Exercise prompt:
In the data that follows, find the line with "Click the Qualys logo icon in task list"; transcribe it, every later line up to the one with "Click the Planned", and that line as well, exactly and with no others.

○ ○ ○

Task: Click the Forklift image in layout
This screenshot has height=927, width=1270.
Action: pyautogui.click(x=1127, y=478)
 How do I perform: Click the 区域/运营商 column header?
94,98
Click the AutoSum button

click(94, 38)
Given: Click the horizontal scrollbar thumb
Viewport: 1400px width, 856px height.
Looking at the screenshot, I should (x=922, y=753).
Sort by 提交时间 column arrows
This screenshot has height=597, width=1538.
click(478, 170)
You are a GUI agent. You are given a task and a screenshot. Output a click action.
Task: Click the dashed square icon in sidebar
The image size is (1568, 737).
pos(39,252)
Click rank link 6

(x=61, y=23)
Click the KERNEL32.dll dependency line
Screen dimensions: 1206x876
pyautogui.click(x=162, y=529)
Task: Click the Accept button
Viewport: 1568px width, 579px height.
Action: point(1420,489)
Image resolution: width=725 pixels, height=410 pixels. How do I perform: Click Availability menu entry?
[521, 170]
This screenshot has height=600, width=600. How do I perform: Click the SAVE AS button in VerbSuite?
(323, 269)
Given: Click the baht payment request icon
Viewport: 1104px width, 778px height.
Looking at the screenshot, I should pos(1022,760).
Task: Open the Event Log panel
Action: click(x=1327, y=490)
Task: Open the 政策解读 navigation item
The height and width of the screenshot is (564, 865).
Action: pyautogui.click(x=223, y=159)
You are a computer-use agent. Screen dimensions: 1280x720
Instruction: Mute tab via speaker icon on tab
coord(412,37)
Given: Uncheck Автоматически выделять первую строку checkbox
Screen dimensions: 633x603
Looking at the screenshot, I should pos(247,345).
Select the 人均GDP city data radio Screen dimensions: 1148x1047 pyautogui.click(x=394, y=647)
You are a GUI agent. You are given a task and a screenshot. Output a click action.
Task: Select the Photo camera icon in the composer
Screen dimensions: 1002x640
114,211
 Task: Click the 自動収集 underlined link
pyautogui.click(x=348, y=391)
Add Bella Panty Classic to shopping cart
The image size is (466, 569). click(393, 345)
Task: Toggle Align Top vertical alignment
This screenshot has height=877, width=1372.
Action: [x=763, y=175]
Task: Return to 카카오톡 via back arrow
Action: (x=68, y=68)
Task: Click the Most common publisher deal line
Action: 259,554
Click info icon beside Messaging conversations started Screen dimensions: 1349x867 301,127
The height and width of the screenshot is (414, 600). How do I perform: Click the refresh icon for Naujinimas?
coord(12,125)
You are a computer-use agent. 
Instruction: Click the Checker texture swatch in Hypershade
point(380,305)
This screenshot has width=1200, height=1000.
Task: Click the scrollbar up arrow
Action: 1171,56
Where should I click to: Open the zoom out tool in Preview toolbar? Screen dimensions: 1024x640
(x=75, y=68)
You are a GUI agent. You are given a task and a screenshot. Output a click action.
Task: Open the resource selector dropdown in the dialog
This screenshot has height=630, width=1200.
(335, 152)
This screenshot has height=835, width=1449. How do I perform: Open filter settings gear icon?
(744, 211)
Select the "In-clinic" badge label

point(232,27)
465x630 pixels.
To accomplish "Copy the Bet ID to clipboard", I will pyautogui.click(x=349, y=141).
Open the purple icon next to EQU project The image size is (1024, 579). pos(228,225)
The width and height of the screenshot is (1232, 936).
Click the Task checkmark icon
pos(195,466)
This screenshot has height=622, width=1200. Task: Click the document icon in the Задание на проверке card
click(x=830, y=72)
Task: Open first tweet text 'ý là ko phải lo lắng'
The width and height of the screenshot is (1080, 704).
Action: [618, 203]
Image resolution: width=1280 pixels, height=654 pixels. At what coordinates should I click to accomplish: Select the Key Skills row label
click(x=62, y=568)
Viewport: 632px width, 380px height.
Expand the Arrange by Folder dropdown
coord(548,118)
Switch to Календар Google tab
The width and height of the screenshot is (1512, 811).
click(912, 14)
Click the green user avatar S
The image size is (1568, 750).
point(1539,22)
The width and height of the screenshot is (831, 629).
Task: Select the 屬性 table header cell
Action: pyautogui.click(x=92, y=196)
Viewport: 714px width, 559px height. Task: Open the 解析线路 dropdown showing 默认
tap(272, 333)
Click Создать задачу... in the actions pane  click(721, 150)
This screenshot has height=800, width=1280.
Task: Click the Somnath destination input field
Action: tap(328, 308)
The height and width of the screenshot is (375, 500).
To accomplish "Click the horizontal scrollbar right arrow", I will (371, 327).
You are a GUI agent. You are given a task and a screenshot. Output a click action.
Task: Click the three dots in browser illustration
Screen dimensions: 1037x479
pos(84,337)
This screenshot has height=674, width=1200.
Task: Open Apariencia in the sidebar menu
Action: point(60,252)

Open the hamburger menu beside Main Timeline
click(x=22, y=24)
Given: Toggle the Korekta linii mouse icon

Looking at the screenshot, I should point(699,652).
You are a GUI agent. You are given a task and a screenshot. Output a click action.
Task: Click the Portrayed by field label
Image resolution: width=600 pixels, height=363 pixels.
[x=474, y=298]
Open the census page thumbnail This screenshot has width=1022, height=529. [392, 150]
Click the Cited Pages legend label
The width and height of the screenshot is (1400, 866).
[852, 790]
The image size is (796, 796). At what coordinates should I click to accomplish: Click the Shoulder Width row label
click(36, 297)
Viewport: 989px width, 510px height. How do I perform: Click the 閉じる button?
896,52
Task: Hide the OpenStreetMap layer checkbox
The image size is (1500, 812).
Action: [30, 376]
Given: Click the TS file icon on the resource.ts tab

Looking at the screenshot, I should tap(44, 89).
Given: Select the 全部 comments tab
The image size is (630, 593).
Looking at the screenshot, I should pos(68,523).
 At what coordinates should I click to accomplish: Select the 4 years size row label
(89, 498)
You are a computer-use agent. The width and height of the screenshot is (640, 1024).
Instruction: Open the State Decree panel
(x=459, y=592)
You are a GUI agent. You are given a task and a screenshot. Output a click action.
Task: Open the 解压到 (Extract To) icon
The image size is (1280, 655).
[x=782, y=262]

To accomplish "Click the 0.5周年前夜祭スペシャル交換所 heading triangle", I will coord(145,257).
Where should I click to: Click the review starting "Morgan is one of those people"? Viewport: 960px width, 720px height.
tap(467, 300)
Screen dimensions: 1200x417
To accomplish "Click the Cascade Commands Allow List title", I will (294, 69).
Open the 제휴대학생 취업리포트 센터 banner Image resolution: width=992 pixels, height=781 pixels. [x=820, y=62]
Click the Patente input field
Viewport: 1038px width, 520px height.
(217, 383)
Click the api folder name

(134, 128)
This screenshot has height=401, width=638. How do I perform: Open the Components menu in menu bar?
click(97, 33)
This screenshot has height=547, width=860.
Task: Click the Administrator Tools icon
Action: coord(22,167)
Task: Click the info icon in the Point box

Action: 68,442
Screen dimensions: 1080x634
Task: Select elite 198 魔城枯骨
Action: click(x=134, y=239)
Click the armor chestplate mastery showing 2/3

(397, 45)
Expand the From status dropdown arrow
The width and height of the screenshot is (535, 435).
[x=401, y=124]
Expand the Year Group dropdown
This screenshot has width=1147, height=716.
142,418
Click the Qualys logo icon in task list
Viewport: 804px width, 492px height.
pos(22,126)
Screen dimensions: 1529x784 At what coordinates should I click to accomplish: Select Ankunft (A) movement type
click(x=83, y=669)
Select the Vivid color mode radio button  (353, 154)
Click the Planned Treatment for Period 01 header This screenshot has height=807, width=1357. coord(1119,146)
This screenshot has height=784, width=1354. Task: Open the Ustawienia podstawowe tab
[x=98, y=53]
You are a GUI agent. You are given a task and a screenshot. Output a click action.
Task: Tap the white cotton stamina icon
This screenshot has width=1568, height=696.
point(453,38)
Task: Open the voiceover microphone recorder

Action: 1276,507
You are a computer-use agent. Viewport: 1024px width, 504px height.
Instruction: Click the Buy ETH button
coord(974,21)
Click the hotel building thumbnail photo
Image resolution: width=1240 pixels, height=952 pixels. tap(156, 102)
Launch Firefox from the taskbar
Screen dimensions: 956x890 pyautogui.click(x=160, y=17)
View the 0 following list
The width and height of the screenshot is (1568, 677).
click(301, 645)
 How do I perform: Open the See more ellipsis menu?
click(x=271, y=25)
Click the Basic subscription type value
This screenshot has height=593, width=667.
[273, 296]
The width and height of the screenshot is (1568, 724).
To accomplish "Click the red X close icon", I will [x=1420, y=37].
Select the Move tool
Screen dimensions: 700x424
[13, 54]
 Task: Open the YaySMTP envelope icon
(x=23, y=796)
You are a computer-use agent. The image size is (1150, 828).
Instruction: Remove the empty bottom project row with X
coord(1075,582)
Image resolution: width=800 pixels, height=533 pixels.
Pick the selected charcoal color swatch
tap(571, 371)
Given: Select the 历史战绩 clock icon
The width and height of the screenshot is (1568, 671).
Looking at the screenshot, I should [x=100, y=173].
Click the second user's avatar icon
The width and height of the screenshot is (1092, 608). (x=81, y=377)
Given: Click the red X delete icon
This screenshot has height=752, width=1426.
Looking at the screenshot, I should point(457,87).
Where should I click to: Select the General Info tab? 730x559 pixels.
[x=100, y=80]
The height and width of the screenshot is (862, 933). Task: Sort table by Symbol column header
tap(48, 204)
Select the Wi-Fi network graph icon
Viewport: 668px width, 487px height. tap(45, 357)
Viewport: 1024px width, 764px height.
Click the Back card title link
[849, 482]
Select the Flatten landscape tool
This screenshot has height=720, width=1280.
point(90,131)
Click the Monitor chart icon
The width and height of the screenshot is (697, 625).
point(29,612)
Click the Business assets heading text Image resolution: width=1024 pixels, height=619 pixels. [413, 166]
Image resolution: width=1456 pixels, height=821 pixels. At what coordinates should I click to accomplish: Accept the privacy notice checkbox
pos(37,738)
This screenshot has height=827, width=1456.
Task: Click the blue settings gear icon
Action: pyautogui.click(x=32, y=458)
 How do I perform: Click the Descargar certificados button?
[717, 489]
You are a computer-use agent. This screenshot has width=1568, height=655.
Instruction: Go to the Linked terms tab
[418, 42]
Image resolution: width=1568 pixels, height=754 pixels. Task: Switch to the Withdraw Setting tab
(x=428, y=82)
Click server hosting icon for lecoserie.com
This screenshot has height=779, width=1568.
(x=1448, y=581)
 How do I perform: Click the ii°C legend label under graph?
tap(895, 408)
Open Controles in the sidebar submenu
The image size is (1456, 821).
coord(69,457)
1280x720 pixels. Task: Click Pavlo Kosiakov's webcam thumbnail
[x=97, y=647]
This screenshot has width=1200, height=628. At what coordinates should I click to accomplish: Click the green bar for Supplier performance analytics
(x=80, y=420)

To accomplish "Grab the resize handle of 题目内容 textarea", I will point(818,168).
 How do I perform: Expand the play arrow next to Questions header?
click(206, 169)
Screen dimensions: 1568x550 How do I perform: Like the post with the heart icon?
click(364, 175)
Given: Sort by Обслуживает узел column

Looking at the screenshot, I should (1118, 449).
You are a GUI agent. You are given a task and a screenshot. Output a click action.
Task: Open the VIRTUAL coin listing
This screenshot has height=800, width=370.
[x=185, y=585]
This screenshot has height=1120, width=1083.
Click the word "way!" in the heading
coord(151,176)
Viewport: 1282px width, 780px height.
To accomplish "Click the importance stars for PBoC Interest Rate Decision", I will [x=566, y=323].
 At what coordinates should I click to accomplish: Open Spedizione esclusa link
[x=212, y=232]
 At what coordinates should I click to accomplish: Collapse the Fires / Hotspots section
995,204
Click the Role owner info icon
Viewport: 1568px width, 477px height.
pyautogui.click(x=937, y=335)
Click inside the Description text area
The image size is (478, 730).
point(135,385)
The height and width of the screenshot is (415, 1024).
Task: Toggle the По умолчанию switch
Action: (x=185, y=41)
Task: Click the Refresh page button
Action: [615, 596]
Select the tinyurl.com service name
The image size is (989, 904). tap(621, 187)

○ ○ ○

Solution to the exercise:
Click the Qualys logo icon in task list
Viewport: 804px width, 492px height.
pos(22,126)
Screen dimensions: 1529x784 At what coordinates should I click to accomplish: Select Ankunft (A) movement type
click(x=83, y=669)
Select the Vivid color mode radio button  (353, 154)
Click the Planned Treatment for Period 01 header This screenshot has height=807, width=1357. coord(1119,146)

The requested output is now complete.